The Neoliberal State in Pakistan Is a Machine for Plunder

Pakistani neoliberalism hasn’t rolled back state intervention in the economy. Building on a predatory tradition that dates back to British colonial rule, it has used state power to enforce the ruthless exploitation of Pakistan’s workers and natural resources.

Daily Life In Pakistan Ahead Of CPI Figures

Day laborers wait for work in Rawalpindi, Pakistan on May 30, 2022. (Asad Zaidi / Bloomberg via Getty Images)


The neoliberal phase in the history of global capitalism is too often understood in terms of a simplistic binary division between state and market. In reality, the neoliberal counterrevolution spearheaded by figures like Chile’s Augusto Pinochet and Britain’s Margaret Thatcher was not characterized by states vacating the economic field.

Neoliberal ideologues such as Friedrich Hayek and Ludwig von Mises never wanted the regulatory state to be eliminated.
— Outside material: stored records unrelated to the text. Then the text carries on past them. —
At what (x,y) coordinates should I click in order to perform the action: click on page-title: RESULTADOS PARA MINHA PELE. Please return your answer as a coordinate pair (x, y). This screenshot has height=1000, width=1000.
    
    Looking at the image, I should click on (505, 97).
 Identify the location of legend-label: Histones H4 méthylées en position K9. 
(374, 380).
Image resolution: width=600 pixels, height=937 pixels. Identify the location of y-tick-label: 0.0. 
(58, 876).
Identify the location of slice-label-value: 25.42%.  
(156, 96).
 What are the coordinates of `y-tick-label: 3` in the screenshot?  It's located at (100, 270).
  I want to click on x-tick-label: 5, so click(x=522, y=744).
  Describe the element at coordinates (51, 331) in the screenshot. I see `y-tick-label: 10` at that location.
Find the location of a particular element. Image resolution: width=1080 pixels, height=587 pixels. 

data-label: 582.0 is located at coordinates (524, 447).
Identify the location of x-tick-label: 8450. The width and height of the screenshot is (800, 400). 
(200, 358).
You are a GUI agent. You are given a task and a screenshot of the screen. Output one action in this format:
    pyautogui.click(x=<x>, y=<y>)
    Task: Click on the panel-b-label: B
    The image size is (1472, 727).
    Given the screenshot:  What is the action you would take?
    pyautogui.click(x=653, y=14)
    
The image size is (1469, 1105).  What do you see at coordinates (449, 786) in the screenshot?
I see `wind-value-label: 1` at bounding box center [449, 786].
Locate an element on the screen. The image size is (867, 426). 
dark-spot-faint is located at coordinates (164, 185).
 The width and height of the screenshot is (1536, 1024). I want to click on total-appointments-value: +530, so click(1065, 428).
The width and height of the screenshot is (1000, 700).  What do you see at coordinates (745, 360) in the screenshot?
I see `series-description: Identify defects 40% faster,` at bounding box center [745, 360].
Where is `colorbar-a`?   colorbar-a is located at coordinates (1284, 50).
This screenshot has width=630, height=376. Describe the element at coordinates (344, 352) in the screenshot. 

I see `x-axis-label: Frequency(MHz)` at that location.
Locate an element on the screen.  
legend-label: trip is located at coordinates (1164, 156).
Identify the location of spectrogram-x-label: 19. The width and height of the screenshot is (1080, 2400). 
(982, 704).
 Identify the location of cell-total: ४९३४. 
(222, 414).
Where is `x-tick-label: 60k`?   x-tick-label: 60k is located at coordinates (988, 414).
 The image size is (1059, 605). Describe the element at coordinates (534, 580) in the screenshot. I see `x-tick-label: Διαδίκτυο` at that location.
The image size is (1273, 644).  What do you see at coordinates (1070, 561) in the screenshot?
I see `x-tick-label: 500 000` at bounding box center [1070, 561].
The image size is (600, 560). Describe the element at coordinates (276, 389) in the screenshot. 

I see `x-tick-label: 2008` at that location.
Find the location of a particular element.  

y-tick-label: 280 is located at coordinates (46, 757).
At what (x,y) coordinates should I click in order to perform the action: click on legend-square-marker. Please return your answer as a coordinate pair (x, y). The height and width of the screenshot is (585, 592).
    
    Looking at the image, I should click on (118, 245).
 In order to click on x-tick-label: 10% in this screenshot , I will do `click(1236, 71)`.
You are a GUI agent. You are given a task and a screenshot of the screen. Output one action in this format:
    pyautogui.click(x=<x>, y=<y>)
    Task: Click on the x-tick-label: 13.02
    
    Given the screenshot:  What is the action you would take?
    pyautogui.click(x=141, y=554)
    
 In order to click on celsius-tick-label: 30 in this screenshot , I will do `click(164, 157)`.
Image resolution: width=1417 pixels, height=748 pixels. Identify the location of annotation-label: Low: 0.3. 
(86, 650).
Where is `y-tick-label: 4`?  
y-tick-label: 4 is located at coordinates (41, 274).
Instead, they sought to reconfigure it as a tool of uninhibited class war from above, waged on behalf of the rich and powerful through various means, including the hollowing out of public services and the dispossession of the working masses.

Neoliberal globalization in Pakistan exemplifies a form of militarized, postcolonial capitalism to be found across South Asia and sub-Saharan Africa, under which the state stands front and center in multiple processes of capital accumulation. To make sense of the dialectic of state and capital that has animated Pakistani neoliberalism, we must begin by looking at its roots in the period of British colonial rule before 1947.